Four songs for Friday night

It's been a busy couple of days, so apologies for the gap in updates. To make up for it, here are four songs you should sample before the weekend is through...

1) Prince - Stare
Released exclusively on Spotify, just a couple of weeks after Prince pulled his music from every streaming service except Tidal? Well, if there's one thing Prince fans have come to expect it's a lack of consistency.

This starts brilliantly, with a killer bassline and a lyrical reference to Prince's Controversy-era breakthrough: "First things first, we like you to stare / We used to go on stage in our underwear". But it goes downhill quickly from there. This is very much Prince on funky autopilot.





2) One Direction - Drag me Down
"I got a river for a soul, and baby, you’re a boat."

To be honest, this is anonymous, if likeable, europop until the chorus makes an unexpected u-turn and breaks out the guitars. Designed for stadiums and, presumably, an imminent greatest hits collection.

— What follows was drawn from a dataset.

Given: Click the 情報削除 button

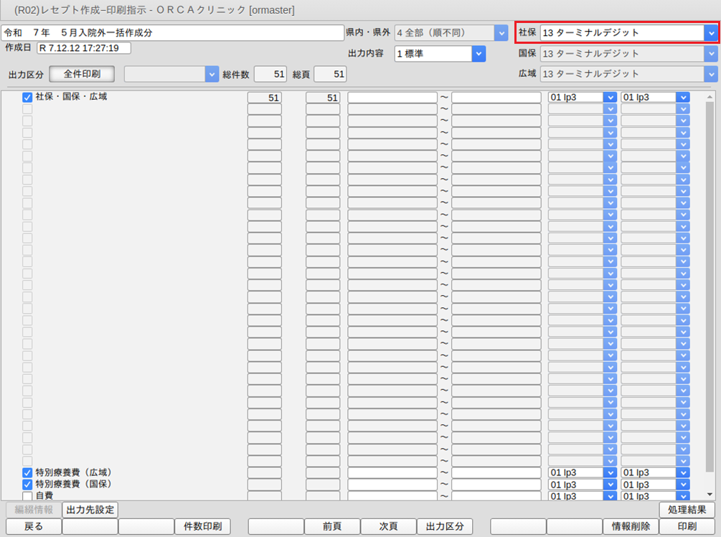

3) Duke Dumont - Ocean Drive
Thankfully not a cover of the Lighthouse Family track, this is a return to form by Sir Duke after the underwhelming, underperforming The Giver.

Featuring legendary Chicago house vocalist Robert Owens, it's from the first in a series of 4-track EPs Dumont intends to release in lieu of what he calls "the old format of the LP" (ask your dad).



4) Alicia Keys - 28 Thousand Days
An intruiging mix of hard beats and hippy dippy optimism, heralding Alicia Keys' first album in five years.

"I'm back from hell, with my angel wings," sings Alicia, sounding more like she's just come back from Waitrose.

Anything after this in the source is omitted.